複写機やレーザープリンターなどの画像形成装置に使用される帯電器として、接触式帯電ローラ及び非接触式帯電ローラが挙げられるが、現在までは、接触式帯電ローラが多く使用されている。感光体用の帯電器としての接触式帯電ローラは、感光体の表面を帯電させる帯電面を感光体の表面に接触させて、感光体の表面を帯電させる。接触式帯電ローラは、低電圧で感光体の表面を帯電させることができるため、オゾン及び窒素酸化物の生成を抑制することができると共に電源のコストを低減することができる。また、接触式帯電ローラの外径を小型化することができるため、画像形成装置全体も小型化することできる。しかしながら、接触式帯電ローラの帯電面は、記録紙の紙紛や感光体の表面に残留するトナーにより汚れ易く、帯電ムラを生じるため、帯電ローラの寿命に問題がある。
一方、非接触式帯電ローラは、感光体の表面における両端部に当接し、感光体の表面を帯電させる帯電面を感光体の表面に接触させずに、帯電面と感光体の表面との間に間隔(帯電ギャップ)が形成される。このように非接触式帯電ローラは、帯電面と感光体の表面との間に帯電ギャップを形成して感光体の表面を帯電させるため、帯電ローラの帯電面が、記録紙の紙紛や感光体の表面に残留するトナーにより汚されることが少ない。よって、帯電ローラの耐久性が低下することが防止されるため、帯電ローラの交換頻度も減少させることができる。

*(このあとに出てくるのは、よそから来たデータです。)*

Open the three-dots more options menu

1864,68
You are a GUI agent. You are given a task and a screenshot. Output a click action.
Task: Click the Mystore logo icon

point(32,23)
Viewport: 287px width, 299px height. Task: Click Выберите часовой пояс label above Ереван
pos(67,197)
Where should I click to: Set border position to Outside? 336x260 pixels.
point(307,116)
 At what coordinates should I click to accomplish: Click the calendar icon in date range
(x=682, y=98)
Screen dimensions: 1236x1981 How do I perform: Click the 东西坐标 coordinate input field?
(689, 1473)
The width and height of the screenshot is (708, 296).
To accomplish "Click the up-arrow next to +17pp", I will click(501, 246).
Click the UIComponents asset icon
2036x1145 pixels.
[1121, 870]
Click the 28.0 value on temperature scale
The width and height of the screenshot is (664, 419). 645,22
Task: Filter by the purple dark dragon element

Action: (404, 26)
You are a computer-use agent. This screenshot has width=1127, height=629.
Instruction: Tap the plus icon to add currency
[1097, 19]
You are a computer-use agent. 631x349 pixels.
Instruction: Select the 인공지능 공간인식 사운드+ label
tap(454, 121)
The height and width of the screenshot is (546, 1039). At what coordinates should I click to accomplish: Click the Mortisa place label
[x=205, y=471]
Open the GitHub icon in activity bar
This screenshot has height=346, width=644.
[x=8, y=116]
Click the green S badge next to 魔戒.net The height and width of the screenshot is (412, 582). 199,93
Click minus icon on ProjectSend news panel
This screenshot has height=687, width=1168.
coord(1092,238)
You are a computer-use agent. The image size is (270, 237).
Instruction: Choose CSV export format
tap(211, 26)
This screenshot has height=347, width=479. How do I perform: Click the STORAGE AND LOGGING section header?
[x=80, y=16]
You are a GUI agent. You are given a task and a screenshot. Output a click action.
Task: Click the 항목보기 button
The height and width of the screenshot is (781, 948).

しかしながら、画像形成装置を小型化するために、小型の非接触式帯電ローラを用いると、帯電ローラの回転軸方向に沿った帯電ローラの中央部で帯電ギャップが小さくなる傾向がある。帯電ギャップが小さくなる原因の一つは、感光体及び帯電ローラの両方を小型化するために、感光体及び帯電ローラのそれぞれの回転軸方向に沿った方向の機械的な寸法の精度が低下したためである。すなわち、感光体の回転軸方向に沿った感光体の中央部の外径が、感光体の周辺部より例えば5μm〜10μmだけ大きく、感光体が樽型に形成され、また、帯電ローラの回転軸方向に沿った帯電ローラの中央部の外径も、帯電ローラの周辺部より例えば10μm〜20μmだけ大きく、帯電ローラが樽型に形成される。
また、画像形成装置に使われる搬送用のローラ、定着用ローラ、感光体ベルトを駆動させるローラは、通常、ローラの軸方向に沿って、ローラの中央部の直径をローラの周辺部の直径よりも増減させて形成されている(例えば、特許文献1参照)が、帯電ローラについては、接触式帯電ローラを感光体の表面に当接して感光体の表面を帯電する際に発生する帯電音を防止する目的で、帯電ローラの形状を樽型にする場合もある(例えば、特許文献2参照)。樽型の帯電ローラ及び樽型の感光体を対向させると、帯電ローラの回転軸方向に沿った帯電ローラの中央部で帯電ギャップが小さくなってしまう。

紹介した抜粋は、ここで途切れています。